Intuitively, the F value of different planes should be the same if we select correct b/d value and Debye–Waller factor. In addition to b/d and Debye–Waller factor, the final F value is also unknown. We thus need at least three planes to find the three unknown variables. We selected the integrated XRD intensities of (0006), (0009) and (00,012) planes to resolve the b/d, B, and F(b/d). The F(b/d) versus b/d curves for (0003), (0006), (0009), and (00,012) are depicted in Fig. 6. As can be seen the curves intersect at a point where b/d = 0.4039 and F(b/d) = 0.2203. The solved B for the Debye–Waller’s factor is 1.868. The results are listed in Table 1. In the solving, (0003) plane was not chosen because of the extinction effect resulting from its small Bragg’s angle, suggested in Ref. 19. However, as shown in Fig. 6, the curve of (0003) is also very close to the point of intersection. Its F(b/d) value is slightly lower than that of the point of intersection by 0.9%. Table 1 also lists the b/d and B values reported by Barret. Our b/d is very close to Barret’s value. For the B values, ours is larger than Barret’s value by 63%²². Barret’s results were obtained from a Bi single crystal produced by zone-refining method and the B value is believed mainly from thermal vibration. In contrast, our B value is from an epitaxial Bi thin-film, must suffer from defects and strains resulting from the huge lattice mismatch as well as the granular in-plane structure. However, the b/d value is close to the value of single crystal and the B value is low despite the aforementioned in-plane disorder. We believed that the van der Waals gap must play an important role.

Figure 6

F(b/d) versus b/d plots for Bi (0 0 0 s) planes. The curves intersect at one point when b/d is 0.4039.

Conclusion

In conclusion, the lattice structure of an 80-nm-thick Bi thin film grown on (111) Si substrate by MBE has been investigated. Most of the grains in the film were grown along [0003] direction but with two different stacking sequences, i. e., in two twining phases. From EBSD, XRD φ-scan, and SAED measurements, we found that the preferential twining phase well register the lattice of the bottom Si substrate. The lattice parameters, c, a, and b as well as the Debye–Waller factor of the (0003) grains have been determined. The parameters are close to those of bulk Bi single crystal, implying that the grains are nearly fully relaxed despite the huge ~ 18% lattice mismatch.

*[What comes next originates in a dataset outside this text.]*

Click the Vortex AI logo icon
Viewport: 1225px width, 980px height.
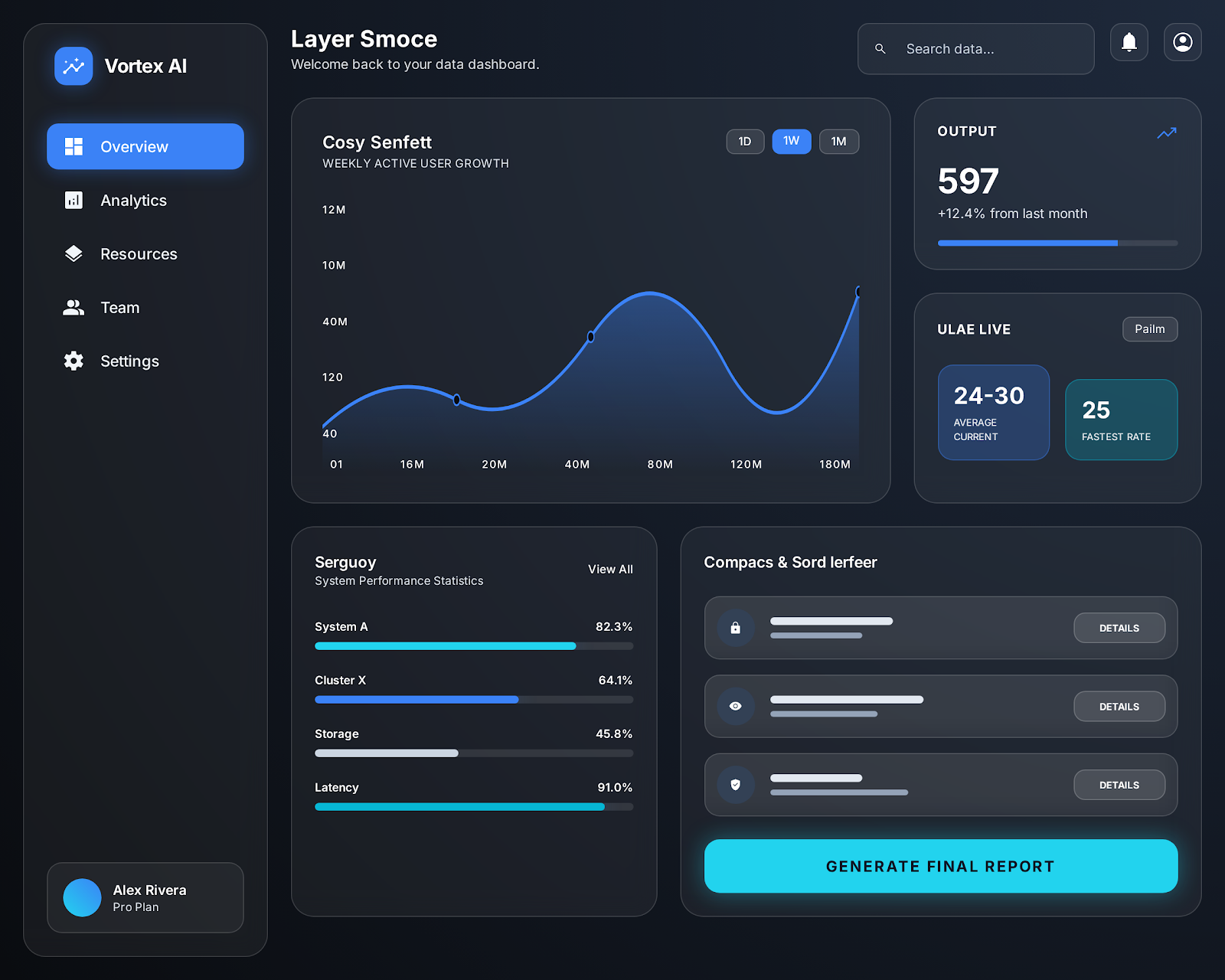[74, 66]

From these findings, we believe that the growth is a quasi-van der Waals epitaxy.

Methods

MBE of nanoscale Bi

Bi thin film was deposited on Si(111) substrate by MBE. Before the growth, Si wafers were degreased in acetone, methanol and isopropyl alcohol each for 2 min and then soaked into 2% HF solution for 1 min to remove the native oxide. The wafers were then loaded into SVTA MBE system and were baked at 300 °C under UHV environment for 1 h in the buffer chamber and desorbed at 850 °C for 5 min in the growth chamber. The temperature of substrate was a critical parameter during the growth, which was fixed at 130 °C and the growth time was 30 min. Typical RHEED patterns before and after bismuth deposition can be found as supplementary Fig. S3.

HRXRD spectra

HRXRD spectra of Bi film were carried out on Bruker New D8 Discover with an X-ray wavelength of 1.5406 Å (Cu K-α) and an integration time ranging from 0.1 s to 1 s.

SAED pattern

SAED pattern of Bi grains were carried out on JEOL JEM-2010F TEM with an accelerating voltage of 200 kV.

EBSD maps

EBSD maps of Bi film were performed on JEOL JSM-7800F PRIME with EBSD NordlysMax3 detector. The accelerating voltage is 20 kV.